Sin embargo, dado todo lo que ha sucedido desde enero, esto es más que una cuestión de tácticas de defensa del clima. Las conexiones complejas que se extienden desde el nivel microbiano hasta el atmosférico están integradas en el concepto de ecología. No obstante, a menudo se rompen frente a la política.
Un sello distintivo de la oposición a la acción climática es su dependencia del pensamiento fragmentado. Por ejemplo, los combustibles fósiles a menudo se promocionan como asequibles. Pero, ¿qué significa realmente esa palabra si ignora los costos reales de las emisiones de gases de efecto invernadero? Queme sus sillas para calentarse y muy pronto descubrirá la respuesta. Cualquier esfuerzo por abordar estas deficiencias con, por ejemplo, un impuesto al carbono genera acusaciones de socialismo. Sin embargo, eso es lo que ya tenemos, solo que en un modelo pernicioso que privatiza los beneficios de la producción y el consumo de combustible, pero difunde los costos asociados del cambio climático y otros peligros entre la población (y ni siquiera de manera uniforme).

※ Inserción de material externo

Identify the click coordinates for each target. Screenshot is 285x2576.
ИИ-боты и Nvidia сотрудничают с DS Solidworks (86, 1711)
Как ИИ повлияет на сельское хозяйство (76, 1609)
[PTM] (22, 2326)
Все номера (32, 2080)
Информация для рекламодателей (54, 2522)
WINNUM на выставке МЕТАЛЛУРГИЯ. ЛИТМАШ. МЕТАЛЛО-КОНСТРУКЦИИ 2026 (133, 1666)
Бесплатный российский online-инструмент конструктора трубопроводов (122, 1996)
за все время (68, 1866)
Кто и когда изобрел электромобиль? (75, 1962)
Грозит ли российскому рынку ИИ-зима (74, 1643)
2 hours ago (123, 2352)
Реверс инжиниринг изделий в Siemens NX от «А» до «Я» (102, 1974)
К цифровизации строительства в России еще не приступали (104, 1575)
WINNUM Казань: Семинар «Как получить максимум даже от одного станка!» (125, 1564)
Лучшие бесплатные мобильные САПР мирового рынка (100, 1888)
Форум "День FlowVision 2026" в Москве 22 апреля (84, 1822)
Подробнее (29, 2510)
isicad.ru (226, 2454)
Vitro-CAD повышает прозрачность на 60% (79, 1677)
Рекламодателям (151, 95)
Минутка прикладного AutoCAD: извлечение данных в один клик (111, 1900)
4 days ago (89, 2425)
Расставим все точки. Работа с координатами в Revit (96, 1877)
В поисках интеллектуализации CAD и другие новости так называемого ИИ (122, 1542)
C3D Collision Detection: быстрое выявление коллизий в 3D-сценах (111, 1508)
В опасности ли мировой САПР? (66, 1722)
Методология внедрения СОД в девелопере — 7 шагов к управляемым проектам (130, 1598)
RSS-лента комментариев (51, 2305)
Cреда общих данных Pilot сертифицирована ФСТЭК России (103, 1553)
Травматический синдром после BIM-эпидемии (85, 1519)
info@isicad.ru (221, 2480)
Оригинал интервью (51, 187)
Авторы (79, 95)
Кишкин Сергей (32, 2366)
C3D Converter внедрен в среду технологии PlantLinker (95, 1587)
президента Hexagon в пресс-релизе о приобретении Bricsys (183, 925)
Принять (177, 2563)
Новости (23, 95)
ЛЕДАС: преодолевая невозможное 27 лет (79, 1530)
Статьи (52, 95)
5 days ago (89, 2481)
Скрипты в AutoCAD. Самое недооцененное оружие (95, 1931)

Es justo decir que es necesario un pensamiento conjunto, y la base de esto es la empatía básica: empatía por las personas que conocemos, las personas que no conocemos y las personas por venir. La misma lógica empobrecida y fragmentada que espera que el planeta salve a la economía de alguna manera también fue evidente en los llamados a arriesgarnos a que el covid-19 destruya a la población de personas mayores de Estados Unidos para hacer lo mismo. Tampoco se necesita ser un genio para ver lo que representa una enfermedad respiratoria virulenta en los vecindarios con mala calidad del aire.
Es la lógica de quemar la aldea para salvar la aldea: sacrificar a esas otras personas o ese otro lugar para que podamos hacer lo nuestro. Me parece recordar un tedioso tropo acerca de que todas las vidas importan, pero la única forma en que todas pueden importar es protegiendo las más vulnerables.
Si se deja a los problemas prosperar en los vecindarios que no necesariamente visitamos, hay una posibilidad decente de que las consecuencias eventualmente se presenten en nuestra puerta. Eso es cierto para un virus, pero también lo es para el racismo, ya sea que se manifieste en mero abandono o en violencia directa. Y lo mismo ocurre con el cambio climático y la degradación ambiental, que afectan primero a nuestras comunidades más vulnerables pero, en última instancia, no les importan los códigos postales.
El sacrificio selectivo no es solo inmoral; es una falacia. La condición previa necesaria de la inmunidad colectiva contra múltiples enfermedades es reconocer que en realidad se es parte de una manada.